:: Excerpted data

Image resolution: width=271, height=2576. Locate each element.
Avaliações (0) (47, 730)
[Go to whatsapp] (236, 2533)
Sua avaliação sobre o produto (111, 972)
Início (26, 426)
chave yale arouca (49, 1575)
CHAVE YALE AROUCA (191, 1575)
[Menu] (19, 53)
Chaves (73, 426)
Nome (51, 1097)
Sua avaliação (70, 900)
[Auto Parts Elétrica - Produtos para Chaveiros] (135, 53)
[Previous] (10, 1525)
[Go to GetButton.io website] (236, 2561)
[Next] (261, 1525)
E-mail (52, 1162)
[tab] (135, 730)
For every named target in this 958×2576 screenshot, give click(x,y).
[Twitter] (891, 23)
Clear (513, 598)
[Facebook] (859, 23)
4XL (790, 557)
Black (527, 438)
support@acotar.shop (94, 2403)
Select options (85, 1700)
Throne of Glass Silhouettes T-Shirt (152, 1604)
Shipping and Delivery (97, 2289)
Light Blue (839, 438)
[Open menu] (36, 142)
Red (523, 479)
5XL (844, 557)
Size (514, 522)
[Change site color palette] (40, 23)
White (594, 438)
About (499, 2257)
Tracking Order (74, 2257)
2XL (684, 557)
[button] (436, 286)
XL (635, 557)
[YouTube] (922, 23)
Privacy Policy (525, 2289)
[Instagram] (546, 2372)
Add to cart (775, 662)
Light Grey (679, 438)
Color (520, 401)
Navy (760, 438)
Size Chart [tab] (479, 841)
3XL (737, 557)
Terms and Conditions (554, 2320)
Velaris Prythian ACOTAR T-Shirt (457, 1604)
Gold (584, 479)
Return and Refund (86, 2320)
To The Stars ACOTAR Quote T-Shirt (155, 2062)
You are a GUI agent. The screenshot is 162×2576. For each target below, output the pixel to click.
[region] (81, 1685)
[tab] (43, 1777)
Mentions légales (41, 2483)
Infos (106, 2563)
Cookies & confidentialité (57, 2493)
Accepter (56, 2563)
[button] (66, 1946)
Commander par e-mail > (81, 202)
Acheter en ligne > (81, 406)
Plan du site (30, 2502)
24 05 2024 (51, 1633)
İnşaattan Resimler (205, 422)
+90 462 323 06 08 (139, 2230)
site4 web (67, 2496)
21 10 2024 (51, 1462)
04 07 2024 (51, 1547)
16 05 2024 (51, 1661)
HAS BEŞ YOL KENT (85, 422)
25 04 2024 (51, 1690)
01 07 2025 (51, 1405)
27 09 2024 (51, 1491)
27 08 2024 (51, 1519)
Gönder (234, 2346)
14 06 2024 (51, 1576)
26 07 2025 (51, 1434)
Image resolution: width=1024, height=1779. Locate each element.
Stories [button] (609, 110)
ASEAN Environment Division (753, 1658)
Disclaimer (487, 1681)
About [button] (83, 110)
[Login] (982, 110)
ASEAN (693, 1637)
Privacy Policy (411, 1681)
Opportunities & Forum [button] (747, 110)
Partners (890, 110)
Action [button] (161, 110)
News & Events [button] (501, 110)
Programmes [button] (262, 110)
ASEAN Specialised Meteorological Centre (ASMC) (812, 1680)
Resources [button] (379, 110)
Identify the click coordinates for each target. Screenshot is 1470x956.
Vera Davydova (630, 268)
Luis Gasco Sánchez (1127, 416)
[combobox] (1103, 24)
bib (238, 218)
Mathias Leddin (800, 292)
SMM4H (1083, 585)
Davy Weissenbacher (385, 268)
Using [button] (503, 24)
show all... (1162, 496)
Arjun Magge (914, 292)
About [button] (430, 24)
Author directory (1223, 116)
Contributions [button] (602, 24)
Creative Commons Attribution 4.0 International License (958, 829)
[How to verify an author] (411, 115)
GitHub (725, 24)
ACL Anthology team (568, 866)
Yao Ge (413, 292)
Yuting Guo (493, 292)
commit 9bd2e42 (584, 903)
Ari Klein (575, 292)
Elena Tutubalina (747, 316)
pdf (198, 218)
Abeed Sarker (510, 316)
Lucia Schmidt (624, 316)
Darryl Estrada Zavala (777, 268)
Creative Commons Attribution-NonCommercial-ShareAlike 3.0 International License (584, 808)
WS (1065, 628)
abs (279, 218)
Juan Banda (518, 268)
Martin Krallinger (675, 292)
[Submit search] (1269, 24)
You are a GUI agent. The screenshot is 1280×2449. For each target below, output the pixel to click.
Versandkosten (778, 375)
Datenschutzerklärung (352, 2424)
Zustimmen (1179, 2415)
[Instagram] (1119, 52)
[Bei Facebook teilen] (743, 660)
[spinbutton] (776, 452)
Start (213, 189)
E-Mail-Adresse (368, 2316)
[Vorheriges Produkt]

::::

Task requirements: All of the entries above need to be reproduced verbatim.

Answer space:
Image resolution: width=271, height=2576. Locate each element.
Avaliações (0) (47, 730)
[Go to whatsapp] (236, 2533)
Sua avaliação sobre o produto (111, 972)
Início (26, 426)
chave yale arouca (49, 1575)
CHAVE YALE AROUCA (191, 1575)
[Menu] (19, 53)
Chaves (73, 426)
Nome (51, 1097)
Sua avaliação (70, 900)
[Auto Parts Elétrica - Produtos para Chaveiros] (135, 53)
[Previous] (10, 1525)
[Go to GetButton.io website] (236, 2561)
[Next] (261, 1525)
E-mail (52, 1162)
[tab] (135, 730)
For every named target in this 958×2576 screenshot, give click(x,y).
[Twitter] (891, 23)
Clear (513, 598)
[Facebook] (859, 23)
4XL (790, 557)
Black (527, 438)
support@acotar.shop (94, 2403)
Select options (85, 1700)
Throne of Glass Silhouettes T-Shirt (152, 1604)
Shipping and Delivery (97, 2289)
Light Blue (839, 438)
[Open menu] (36, 142)
Red (523, 479)
5XL (844, 557)
Size (514, 522)
[Change site color palette] (40, 23)
White (594, 438)
About (499, 2257)
Tracking Order (74, 2257)
2XL (684, 557)
[button] (436, 286)
XL (635, 557)
[YouTube] (922, 23)
Privacy Policy (525, 2289)
[Instagram] (546, 2372)
Add to cart (775, 662)
Light Grey (679, 438)
Color (520, 401)
Navy (760, 438)
Size Chart [tab] (479, 841)
3XL (737, 557)
Terms and Conditions (554, 2320)
Velaris Prythian ACOTAR T-Shirt (457, 1604)
Gold (584, 479)
Return and Refund (86, 2320)
To The Stars ACOTAR Quote T-Shirt (155, 2062)
You are a GUI agent. The screenshot is 162×2576. For each target below, output the pixel to click.
[region] (81, 1685)
[tab] (43, 1777)
Mentions légales (41, 2483)
Infos (106, 2563)
Cookies & confidentialité (57, 2493)
Accepter (56, 2563)
[button] (66, 1946)
Commander par e-mail > (81, 202)
Acheter en ligne > (81, 406)
Plan du site (30, 2502)
24 05 2024 (51, 1633)
İnşaattan Resimler (205, 422)
+90 462 323 06 08 (139, 2230)
site4 web (67, 2496)
21 10 2024 (51, 1462)
04 07 2024 (51, 1547)
16 05 2024 (51, 1661)
HAS BEŞ YOL KENT (85, 422)
25 04 2024 (51, 1690)
01 07 2025 (51, 1405)
27 09 2024 (51, 1491)
27 08 2024 (51, 1519)
Gönder (234, 2346)
14 06 2024 (51, 1576)
26 07 2025 (51, 1434)
Image resolution: width=1024, height=1779. Locate each element.
Stories [button] (609, 110)
ASEAN Environment Division (753, 1658)
Disclaimer (487, 1681)
About [button] (83, 110)
[Login] (982, 110)
ASEAN (693, 1637)
Privacy Policy (411, 1681)
Opportunities & Forum [button] (747, 110)
Partners (890, 110)
Action [button] (161, 110)
News & Events [button] (501, 110)
Programmes [button] (262, 110)
ASEAN Specialised Meteorological Centre (ASMC) (812, 1680)
Resources [button] (379, 110)
Identify the click coordinates for each target. Screenshot is 1470x956.
Vera Davydova (630, 268)
Luis Gasco Sánchez (1127, 416)
[combobox] (1103, 24)
bib (238, 218)
Mathias Leddin (800, 292)
SMM4H (1083, 585)
Davy Weissenbacher (385, 268)
Using [button] (503, 24)
show all... (1162, 496)
Arjun Magge (914, 292)
About [button] (430, 24)
Author directory (1223, 116)
Contributions [button] (602, 24)
Creative Commons Attribution 4.0 International License (958, 829)
[How to verify an author] (411, 115)
GitHub (725, 24)
ACL Anthology team (568, 866)
Yao Ge (413, 292)
Yuting Guo (493, 292)
commit 9bd2e42 (584, 903)
Ari Klein (575, 292)
Elena Tutubalina (747, 316)
pdf (198, 218)
Abeed Sarker (510, 316)
Lucia Schmidt (624, 316)
Darryl Estrada Zavala (777, 268)
Creative Commons Attribution-NonCommercial-ShareAlike 3.0 International License (584, 808)
WS (1065, 628)
abs (279, 218)
Juan Banda (518, 268)
Martin Krallinger (675, 292)
[Submit search] (1269, 24)
You are a GUI agent. The screenshot is 1280×2449. For each target below, output the pixel to click.
Versandkosten (778, 375)
Datenschutzerklärung (352, 2424)
Zustimmen (1179, 2415)
[Instagram] (1119, 52)
[Bei Facebook teilen] (743, 660)
[spinbutton] (776, 452)
Start (213, 189)
E-Mail-Adresse (368, 2316)
[Vorheriges Produkt]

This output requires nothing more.